Source document:

The meeting place for Friday morning was in the Warehouse District of Downtown Toledo, situated along the Maumee River @ 8:00 am @ Downtown Latte' Coffeehouse for coffee and conversation.
Jim and I actually met at the Pilot fuel station on I-75 - and rode together the remaining distance.
Gas Guzzler (Scott) was already there when we arrived.
This was my first time at this coffee shop and I was impressed. The place was immaculate and served fine coffee in white china. A good way to kick off the ride.
Turbo Jim and Scott hit it off right away as they were both ex-motorcycle drag racers. I sat back and listened to them talk about old days at the track and other racers they knew. I'm not a big talker most of the time, so it worked out well. I'm more of an observer, besides I figure God gave me two eyes and two ears and only one mouth for a reason, I should look and listen more than talk !!!
Ok, we are being blessed with yet another wonderful weekend late into October. Lets gear up and ride !!!
Scott loves to travel via back-roads and byways at a moderate pace, taking it all in.
He likes to navigate loosely with a combination of half GPS on the fly (just for reference) and half dead reckoning. He is adept at it.
So we put him out front to lead us down to Lake Hope State Park, the long scenic way. We always come across many interesting back roads with character this way, versus heading directly for the destination. We are throwing efficiency out the window today - instead we will wander some.
The sun came out and quickly warmed the morning air. The heat of the sun was more than welcome after the commute to Toledo with the temps in the 30's.
Within a half hour of being out in the country I spotted a large Bald Eagle perched up in a tree. That made my morning and was a positive sign to a good start. Spotting Bald Eagles is getting to be a common occurrence for me.
Riding amongst the multitude of farm fields makes for convenient bathroom breaks, as originally designed.
I really enjoy riding between the various fields.
Just about every combination was observed; standing corn, cut corn, partially cut fields, and the same for soybeans and wheat. Sometimes a bright green field, which I believe is winter wheat or cereal.
Some fields were freshly plowed and turned over with large clumps of pitch black fertile earth.
Real peaceful !!!
Hawks and vultures flying overhead, or perched in trees.
They swoop down on old road kill,
working quickly to get their fill.
As we tear by feasting on asphalt,
for that is our thrill !!!

Given request 1:
In the ride report, swap "Pilot" for "Shell" in the passage starting at "Jim and I actually" and ending at "and ride !!!".
Given request 2:
According to the ride report, which state park did the riders set out to reach?
Work only from the ride report above.

Recorded data:

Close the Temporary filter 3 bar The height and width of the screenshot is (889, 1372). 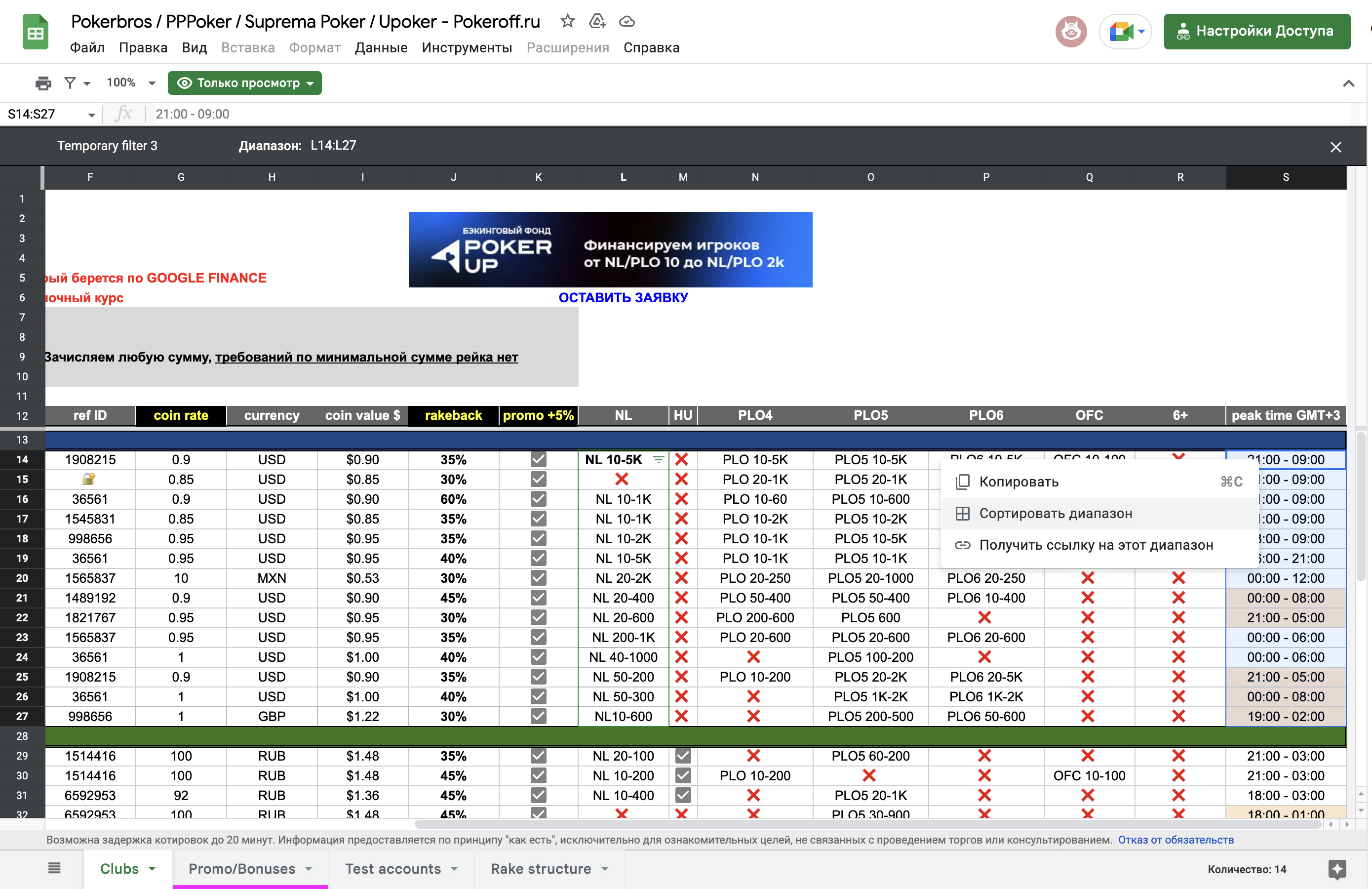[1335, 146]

Task response 1:
Jim and I actually met at the Shell fuel station on I-75 - and rode together the remaining distance.
Gas Guzzler (Scott) was already there when we arrived.
This was my first time at this coffee shop and I was impressed. The place was immaculate and served fine coffee in white china. A good way to kick off the ride.
Turbo Jim and Scott hit it off right away as they were both ex-motorcycle drag racers. I sat back and listened to them talk about old days at the track and other racers they knew. I'm not a big talker most of the time, so it worked out well. I'm more of an observer, besides I figure God gave me two eyes and two ears and only one mouth for a reason, I should look and listen more than talk !!!
Ok, we are being blessed with yet another wonderful weekend late into October. Lets gear up and ride !!!

Task response 2:
Lake Hope State Park